Dari paparan ini setidaknya kita menjadi paham, bahwa untuk masuk ke dalam usaha pada bagian hulu ini diperlukan modal besar dan daya dukung penguasaan teknologi yang relatif tinggi. Asas pendirian Koperasi yaitu kekeluargaan dengan tujuan kesejahteraan bagi anggota dan masyarakat dipastikan sulit (bahkan tidak bisa) masuk pada usaha ini.

Atas dasar hal ini, kemudian timbul pertanyaan dalam benak pikiran kita. Pada bagian mana Koperasi dapat mengambil peran pada sektor migas ini? Penulis meyakini pasti ada bagian dari migas ini yang dapat dikelola oleh Koperasi, karena hal ini merupakan amanat UU yang harus dijalankan.

Pada paparan selanjutnya dari SKK Migas, yang menjelaskan bahwa pengelolaan migas sasaran akhirnya (ultimate goal) adalah sebesar-besarnya untuk kemakmuran rakyat. Dari paparan ini penulis mendapatkan kata kunci, yaitu sumur tua (lingkaran merah).

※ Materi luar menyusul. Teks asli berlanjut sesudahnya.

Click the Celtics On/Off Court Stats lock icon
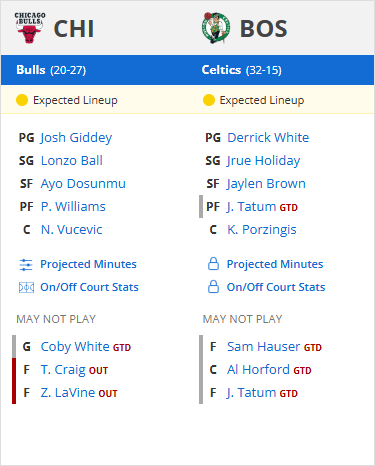The width and height of the screenshot is (375, 466). pyautogui.click(x=213, y=287)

Gambar 3. Ultimate Goal pengelolaan Migas (Sumber: SKK Migas)




Definisi sumur tua sendiri menurut Permen ESDM 01/2008 adalah sumur-sumur Minyak Bumi yang dibor sebelum tahun 1970 dan pernah diproduksikan, serta terletak pada lapangan yang tidak diusahakan pada suatu Wilayah Kerja yang terikat Kontrak Kerja Sama (KKS) dan tidak diusahakan lagi oleh Kontraktor.

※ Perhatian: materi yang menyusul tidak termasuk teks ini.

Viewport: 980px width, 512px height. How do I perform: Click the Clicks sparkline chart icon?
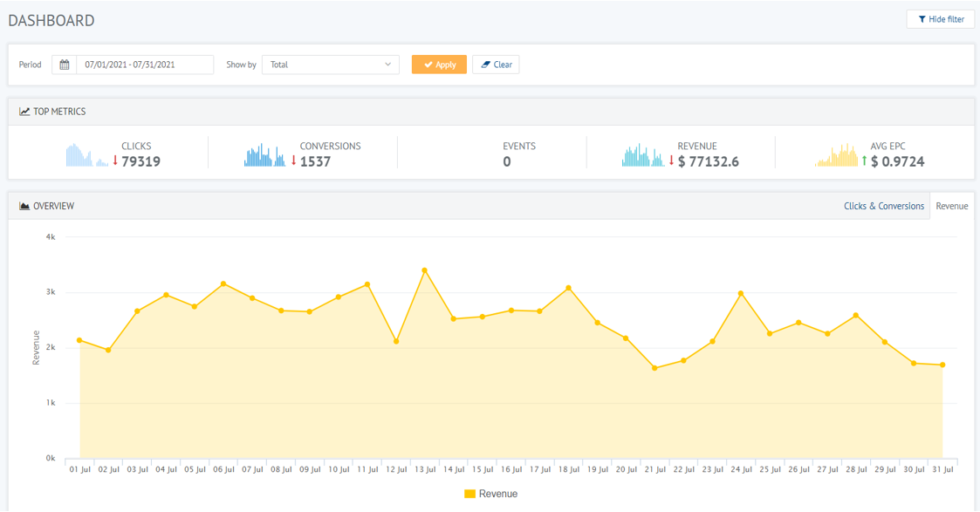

Di dalam Permen ESDM 01/2008 tsb, diamanatkan bahwa pengusahaan dan pemroduksian minyak bumi dari Sumur Tua tersebutdilaksanakan oleh Koperasi Unit Desa (KUD) atau Badan Usaha Milik Daerah (BUMD) yang didasarkan kepada perjanjian memproduksi minyak bumi dengan Kontraktor. Dan potensi migas yang terdapat dalam sumur tua ini menurut Kepala Dinas Produksi SKK Migas tercatat hingga terdapat 13.824 sumur tua di seluruh Indonesia terdiri dari 745 sumur tua yang aktif dan 13.079 sumur tua yang tidak aktif.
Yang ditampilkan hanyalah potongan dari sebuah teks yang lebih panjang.